His lips thin into a line but he says nothing.

“Or do you secretly love it and hate that?” I continue, holding my breath.

Somehow, I think that’s how Asher feels about me, or at least that’s what I’m hoping for.

He ignores my question and motions behind him. “Let’s go home.”

Home.

My heart flutters at the word. Why the hell does he keep playing my heartstrings today?

I mean, why would he call my apartment home? Does he really think of it as one?

When I don’t move, he closes in on me.

He’ll take me back to the apartment, bring me to orgasm, and then sleep in another room as if I have the plague or something.

It’s time I change that.

Today, things will go my way, not his.

I step out of reach and fold my arms over my chest. His sharp glare makes me drop them on either side of me. Fine. I can do it without crossing my arms.

After all, Asher has other triggers.

“What makes you think I want to go with you? I was making plans to have drinks with Owen and Bastian.”

His face doesn’t betray his emotions, but the stiffness of his shoulders does. There’s something I’ve learned about Asher: he’s possessive to a fault. After I lost my memories, he tried to hide it, but it’s deep in him. I often catch him glaring at the male cheerleaders and any guy who talks to me. Besides, he admitted to wanting to hurt them whenever they touch me.

If I want to get something different out of him, I need to stir up his ugly side.

Luring the lion in his den is dangerous but thrilling.

Sure, I might end up paying a higher price than I bargained for, but if it manages to break the pattern, it’s worth it.

“Is that so?” he asks with a lethal undertone.

“Totally. You just ruined my plans, dude.”

“Reina,” he grunts, as if he’s on the verge of blowing.
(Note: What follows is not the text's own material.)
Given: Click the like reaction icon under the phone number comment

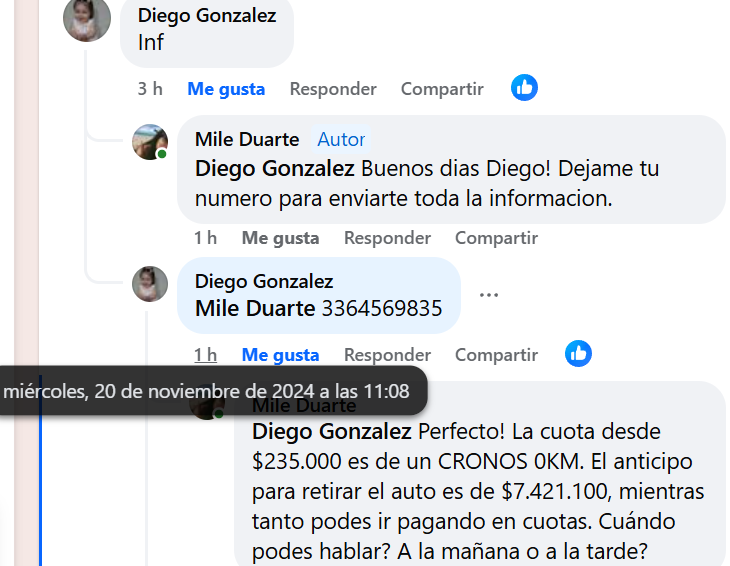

“What, Ash?” I feign nonchalance.

His hand shoots my way and he wraps it around my upper arm in a deadly grip, making me wince. With a tug from him, I end up flush against his hard chest, rising and falling with his harsh breaths.

My nipples tighten and my bare stomach erupts in tingles with every brush against his T-shirt.

This close, his sandalwood and citrus scent envelops me in a halo, both smothering and liberating.

When he speaks, goosebumps form across my sensitive flesh. “I know what you’re doing, prom queen, and you’ll regret it.”